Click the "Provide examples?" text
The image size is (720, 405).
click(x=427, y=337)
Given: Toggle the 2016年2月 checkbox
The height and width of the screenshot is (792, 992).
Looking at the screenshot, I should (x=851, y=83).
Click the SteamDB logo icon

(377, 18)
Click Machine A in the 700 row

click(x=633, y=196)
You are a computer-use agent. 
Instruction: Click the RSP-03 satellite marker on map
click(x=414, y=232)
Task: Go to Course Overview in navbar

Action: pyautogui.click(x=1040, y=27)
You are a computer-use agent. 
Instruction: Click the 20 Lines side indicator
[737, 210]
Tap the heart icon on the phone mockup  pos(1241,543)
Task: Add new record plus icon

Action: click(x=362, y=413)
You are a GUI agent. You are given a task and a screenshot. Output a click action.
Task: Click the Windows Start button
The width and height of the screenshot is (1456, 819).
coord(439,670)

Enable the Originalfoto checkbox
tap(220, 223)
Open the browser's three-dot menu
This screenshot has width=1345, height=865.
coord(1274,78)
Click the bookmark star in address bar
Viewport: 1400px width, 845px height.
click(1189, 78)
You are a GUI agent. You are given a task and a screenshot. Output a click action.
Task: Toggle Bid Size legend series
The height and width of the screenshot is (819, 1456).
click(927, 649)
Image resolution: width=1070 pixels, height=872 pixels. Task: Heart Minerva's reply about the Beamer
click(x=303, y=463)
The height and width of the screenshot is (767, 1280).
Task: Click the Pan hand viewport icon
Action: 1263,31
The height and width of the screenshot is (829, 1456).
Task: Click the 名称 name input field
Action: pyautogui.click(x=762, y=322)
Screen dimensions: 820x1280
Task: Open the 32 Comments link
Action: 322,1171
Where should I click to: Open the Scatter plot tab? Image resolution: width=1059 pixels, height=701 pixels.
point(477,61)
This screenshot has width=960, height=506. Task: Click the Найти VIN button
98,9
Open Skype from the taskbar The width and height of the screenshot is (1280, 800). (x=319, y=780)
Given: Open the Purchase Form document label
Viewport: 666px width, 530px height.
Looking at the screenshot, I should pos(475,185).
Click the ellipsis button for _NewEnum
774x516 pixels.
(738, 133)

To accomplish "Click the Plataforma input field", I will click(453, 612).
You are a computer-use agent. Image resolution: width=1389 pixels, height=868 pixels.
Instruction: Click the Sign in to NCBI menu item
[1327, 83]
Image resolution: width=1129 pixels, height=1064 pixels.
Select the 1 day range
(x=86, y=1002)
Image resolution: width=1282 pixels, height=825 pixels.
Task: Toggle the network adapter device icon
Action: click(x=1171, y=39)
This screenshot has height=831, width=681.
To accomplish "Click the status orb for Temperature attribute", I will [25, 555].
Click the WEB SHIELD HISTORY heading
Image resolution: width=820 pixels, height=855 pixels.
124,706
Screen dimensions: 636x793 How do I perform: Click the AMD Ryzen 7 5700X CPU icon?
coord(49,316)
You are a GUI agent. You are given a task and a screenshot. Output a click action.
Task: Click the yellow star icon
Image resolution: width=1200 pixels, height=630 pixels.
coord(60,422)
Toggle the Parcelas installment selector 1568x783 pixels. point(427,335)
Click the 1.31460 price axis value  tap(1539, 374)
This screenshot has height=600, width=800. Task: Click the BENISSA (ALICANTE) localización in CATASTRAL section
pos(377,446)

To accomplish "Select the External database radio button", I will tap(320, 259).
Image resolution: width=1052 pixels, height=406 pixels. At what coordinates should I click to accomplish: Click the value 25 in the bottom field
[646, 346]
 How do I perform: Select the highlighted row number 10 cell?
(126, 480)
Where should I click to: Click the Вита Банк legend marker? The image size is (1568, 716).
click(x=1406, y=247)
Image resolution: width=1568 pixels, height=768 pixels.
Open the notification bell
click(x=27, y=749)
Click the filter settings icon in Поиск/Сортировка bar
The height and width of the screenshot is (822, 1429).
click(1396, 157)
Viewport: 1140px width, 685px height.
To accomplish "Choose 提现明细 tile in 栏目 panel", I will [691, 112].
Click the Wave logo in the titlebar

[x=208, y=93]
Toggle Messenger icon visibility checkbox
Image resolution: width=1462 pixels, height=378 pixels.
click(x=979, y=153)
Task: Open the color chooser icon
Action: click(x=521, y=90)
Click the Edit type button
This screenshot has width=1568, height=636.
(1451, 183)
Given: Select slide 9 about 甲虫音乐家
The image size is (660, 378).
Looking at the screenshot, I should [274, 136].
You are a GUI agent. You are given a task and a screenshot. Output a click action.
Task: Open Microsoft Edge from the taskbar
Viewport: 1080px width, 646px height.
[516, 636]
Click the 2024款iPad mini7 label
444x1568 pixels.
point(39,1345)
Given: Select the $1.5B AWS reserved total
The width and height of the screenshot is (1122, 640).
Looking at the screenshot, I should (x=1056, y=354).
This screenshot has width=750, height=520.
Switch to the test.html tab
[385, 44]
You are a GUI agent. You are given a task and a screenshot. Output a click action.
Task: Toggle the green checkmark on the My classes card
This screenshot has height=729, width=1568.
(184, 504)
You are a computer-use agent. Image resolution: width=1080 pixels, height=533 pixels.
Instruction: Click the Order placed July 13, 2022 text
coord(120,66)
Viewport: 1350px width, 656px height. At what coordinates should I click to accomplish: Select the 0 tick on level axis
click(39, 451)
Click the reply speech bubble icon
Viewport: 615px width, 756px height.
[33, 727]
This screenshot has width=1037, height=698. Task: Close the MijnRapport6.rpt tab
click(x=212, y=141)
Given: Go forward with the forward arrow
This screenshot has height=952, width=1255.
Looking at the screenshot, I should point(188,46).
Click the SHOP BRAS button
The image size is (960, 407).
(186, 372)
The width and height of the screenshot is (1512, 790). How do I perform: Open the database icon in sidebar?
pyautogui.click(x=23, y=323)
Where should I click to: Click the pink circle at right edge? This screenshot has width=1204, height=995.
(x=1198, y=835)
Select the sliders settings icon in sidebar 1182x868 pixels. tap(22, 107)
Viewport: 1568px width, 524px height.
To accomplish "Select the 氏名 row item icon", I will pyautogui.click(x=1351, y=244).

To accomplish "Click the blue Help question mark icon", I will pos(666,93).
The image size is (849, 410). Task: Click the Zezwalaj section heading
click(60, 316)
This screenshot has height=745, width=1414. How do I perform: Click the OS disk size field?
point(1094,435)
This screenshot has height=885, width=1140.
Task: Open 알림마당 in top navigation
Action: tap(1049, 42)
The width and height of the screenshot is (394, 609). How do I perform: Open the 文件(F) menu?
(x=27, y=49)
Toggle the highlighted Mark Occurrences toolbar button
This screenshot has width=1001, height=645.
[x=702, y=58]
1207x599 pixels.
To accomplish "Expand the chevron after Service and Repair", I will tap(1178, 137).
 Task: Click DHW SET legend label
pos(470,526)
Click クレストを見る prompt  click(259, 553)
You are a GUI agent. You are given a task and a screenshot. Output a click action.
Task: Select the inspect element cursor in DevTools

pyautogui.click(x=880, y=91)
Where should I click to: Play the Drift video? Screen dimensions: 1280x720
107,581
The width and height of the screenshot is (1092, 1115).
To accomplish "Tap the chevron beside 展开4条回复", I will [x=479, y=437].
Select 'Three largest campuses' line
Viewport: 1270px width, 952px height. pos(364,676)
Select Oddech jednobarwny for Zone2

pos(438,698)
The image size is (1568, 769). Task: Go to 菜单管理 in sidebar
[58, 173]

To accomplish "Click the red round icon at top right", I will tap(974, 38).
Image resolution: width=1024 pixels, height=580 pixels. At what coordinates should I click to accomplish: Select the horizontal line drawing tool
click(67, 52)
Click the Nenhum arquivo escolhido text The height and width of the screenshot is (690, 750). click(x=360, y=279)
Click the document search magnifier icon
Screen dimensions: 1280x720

## GIVEN TASK
Update the part that opens with the line containing "Where should I click to: Click the pink" and closes with the line containing "click(60, 316)". Write out only those lines again, with "sliders" changed to "gear" and everything else left the same.

## SOLUTION FOR THIS PROBLEM
Where should I click to: Click the pink circle at right edge? This screenshot has width=1204, height=995.
(x=1198, y=835)
Select the gear settings icon in sidebar 1182x868 pixels. tap(22, 107)
Viewport: 1568px width, 524px height.
To accomplish "Select the 氏名 row item icon", I will pyautogui.click(x=1351, y=244).

To accomplish "Click the blue Help question mark icon", I will pos(666,93).
The image size is (849, 410). Task: Click the Zezwalaj section heading
click(60, 316)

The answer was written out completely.